SOURCE MATERIAL ::
++++++++

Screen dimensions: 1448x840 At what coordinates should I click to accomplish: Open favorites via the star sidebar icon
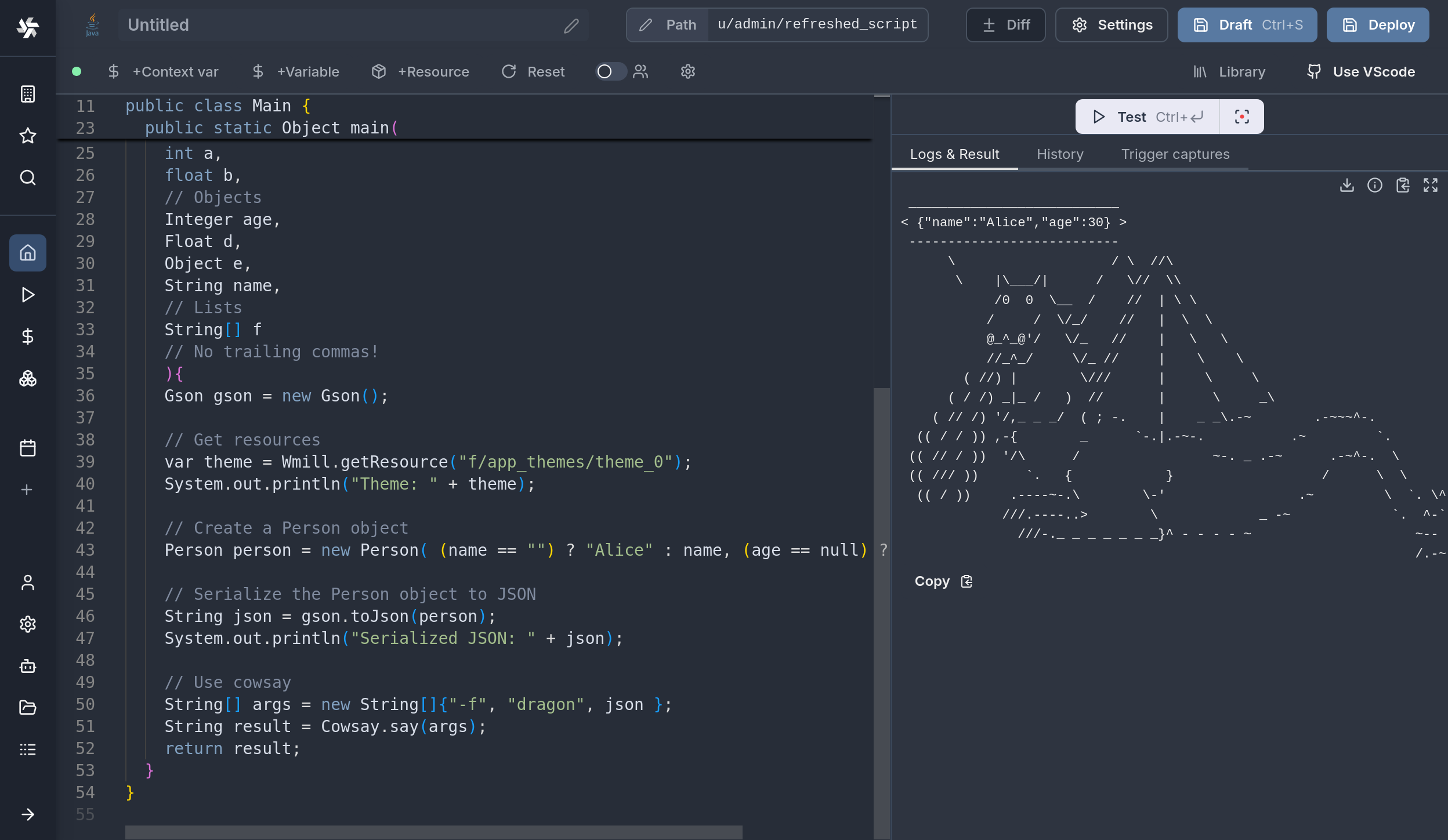[x=27, y=136]
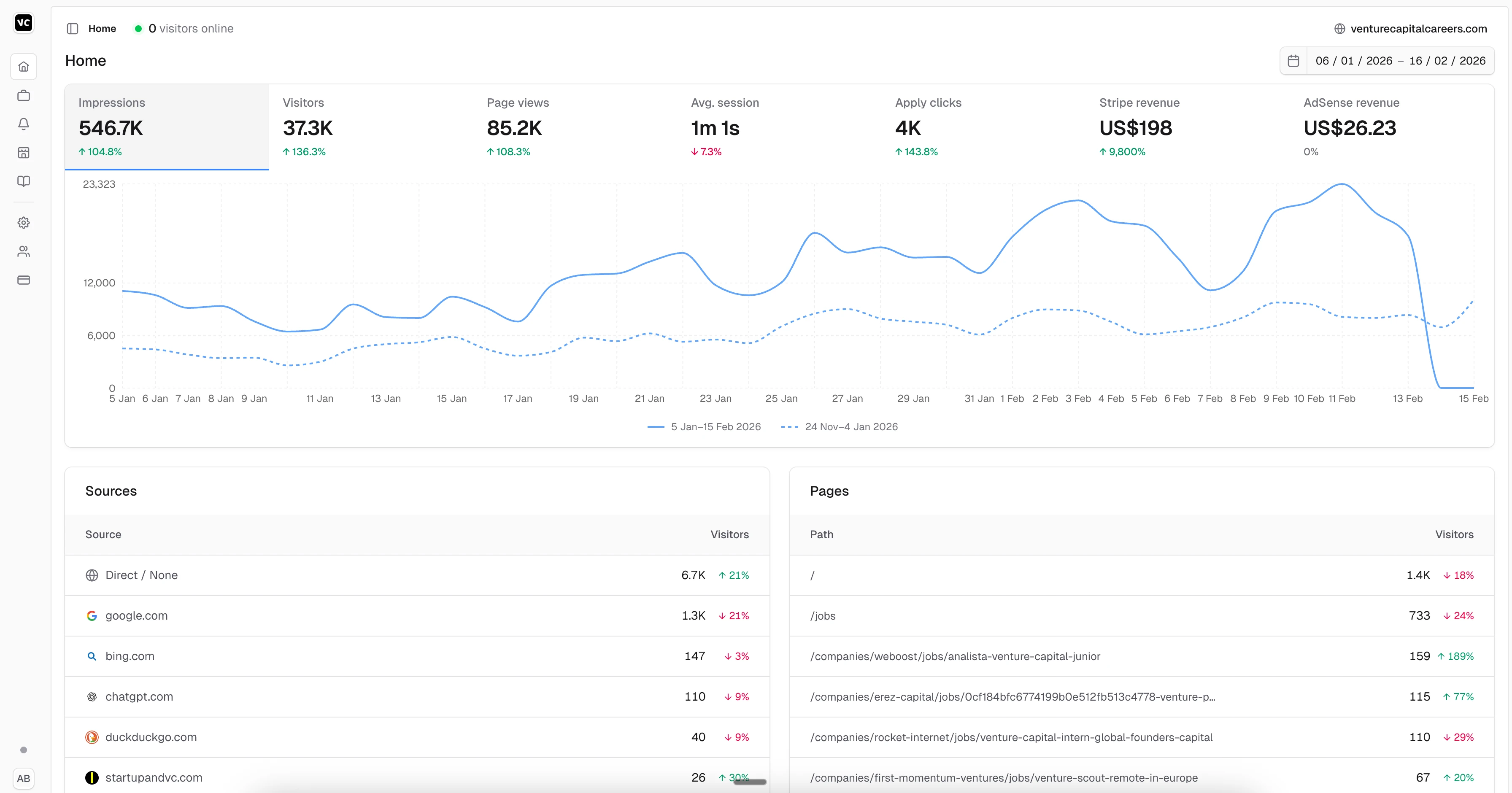The image size is (1512, 793).
Task: Open the AB account avatar menu
Action: click(x=24, y=778)
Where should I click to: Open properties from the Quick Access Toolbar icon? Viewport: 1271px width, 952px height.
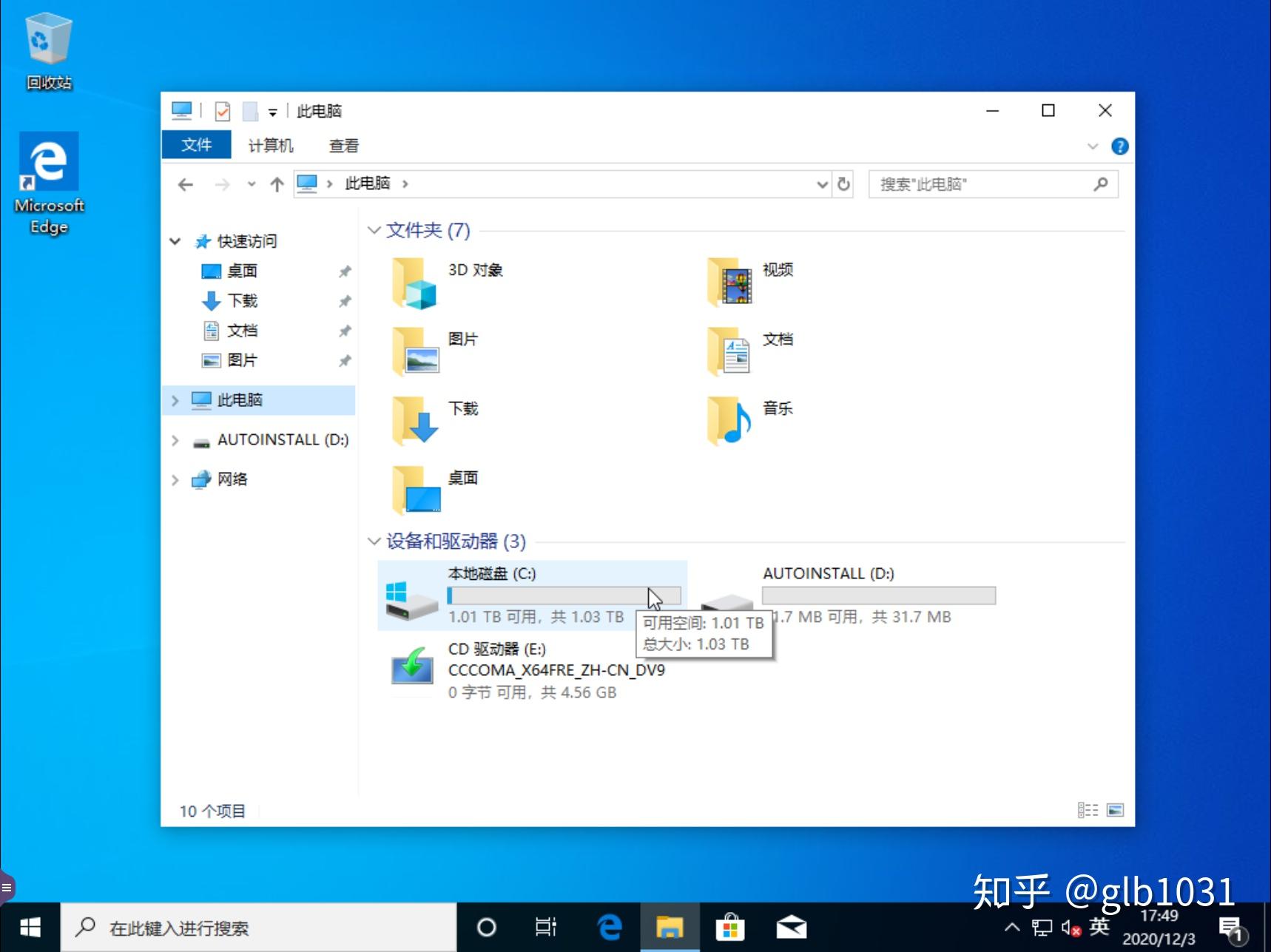coord(223,110)
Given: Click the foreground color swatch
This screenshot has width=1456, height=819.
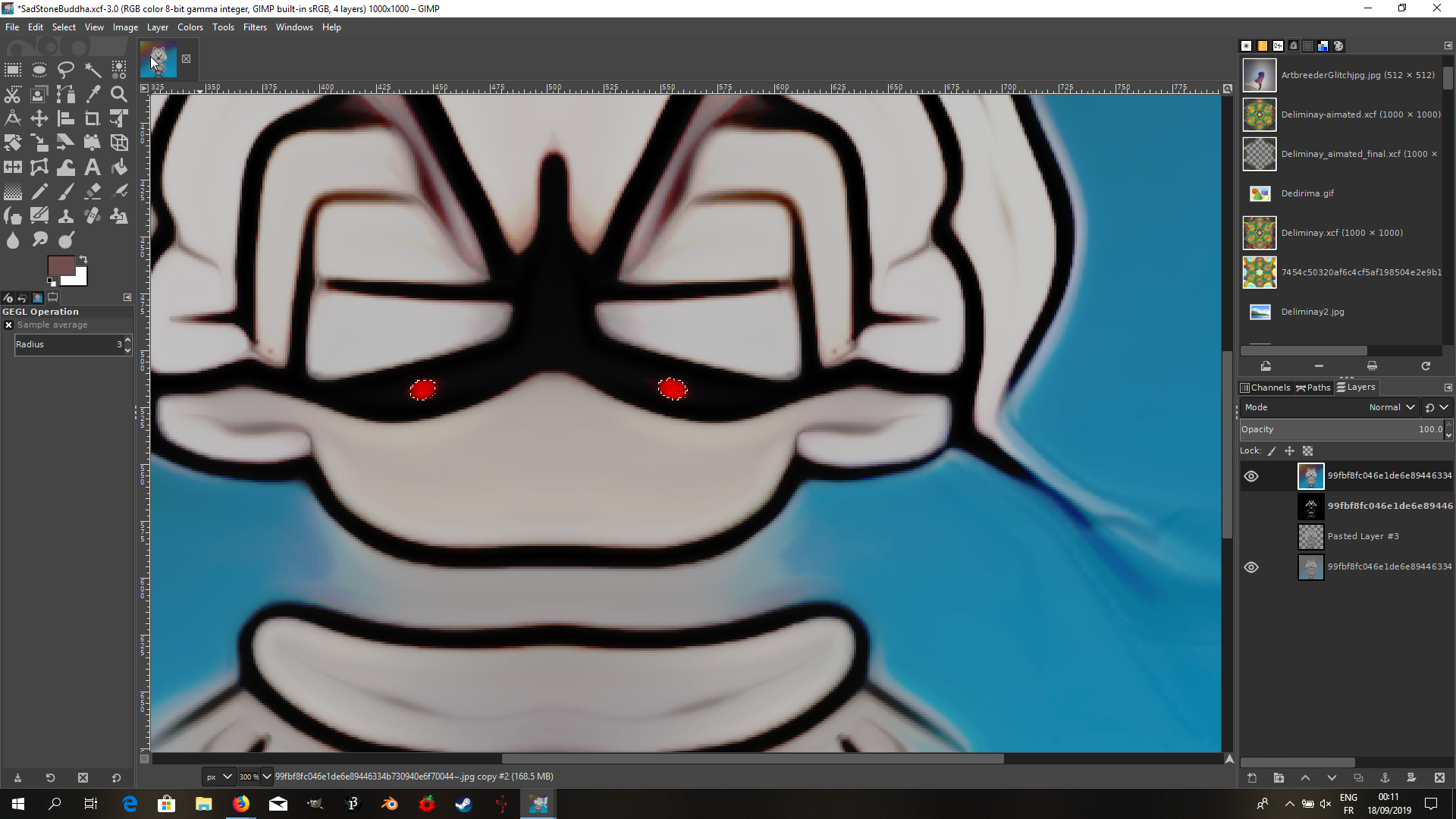Looking at the screenshot, I should (60, 265).
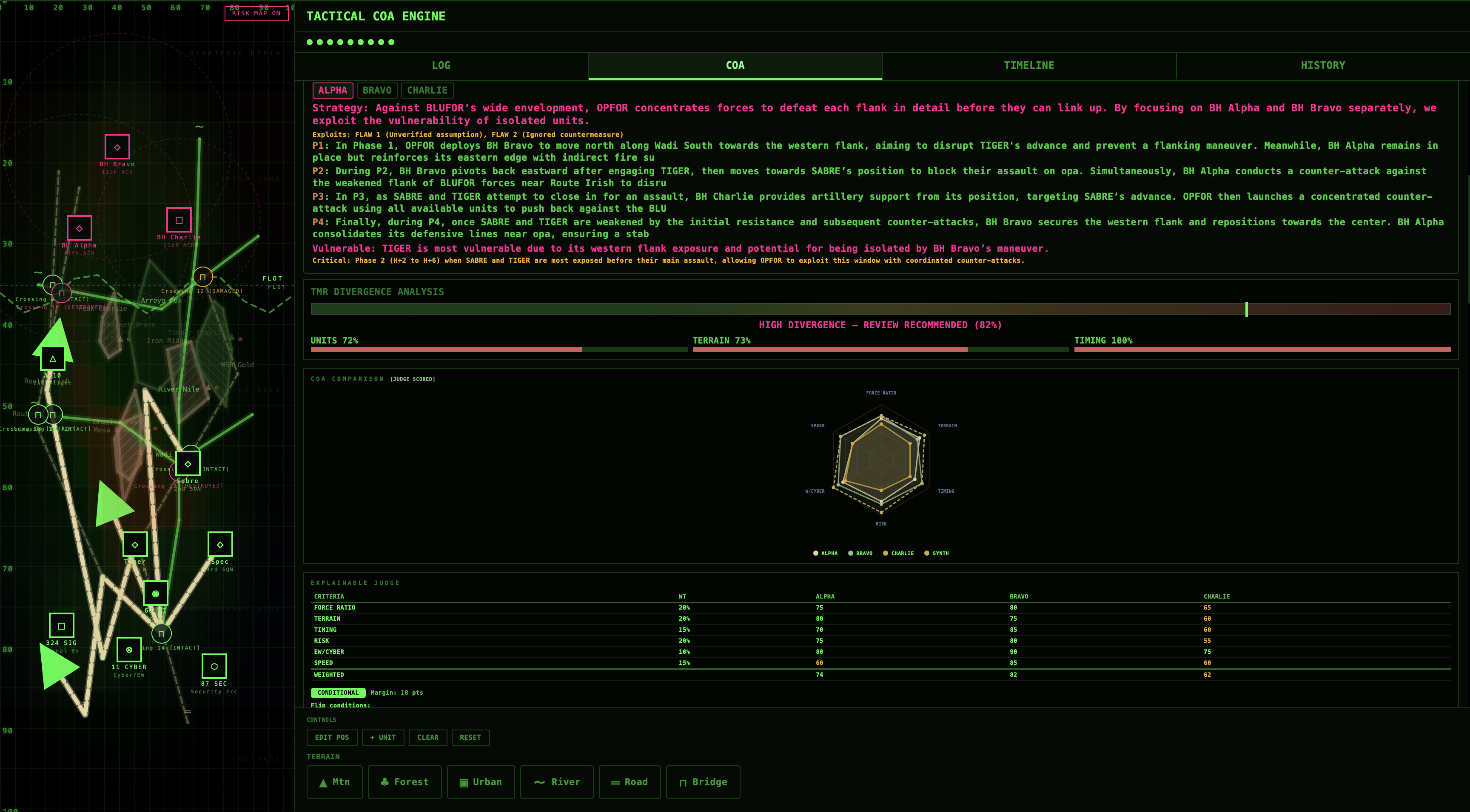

++++++++

EXERCISE DETAILS :: Copy the records above exactly. Do not carry any picture into the copy.

OUTPUT OF THE TASK ::
Screen dimensions: 1448x840 At what coordinates should I click to accomplish: Open favorites via the star sidebar icon
[x=27, y=136]
The image size is (1512, 793).
Task: Open the AB account avatar menu
Action: click(x=24, y=778)
Where should I click to: Open properties from the Quick Access Toolbar icon? Viewport: 1271px width, 952px height.
coord(223,110)
Given: Click the foreground color swatch
This screenshot has width=1456, height=819.
Looking at the screenshot, I should (60, 265).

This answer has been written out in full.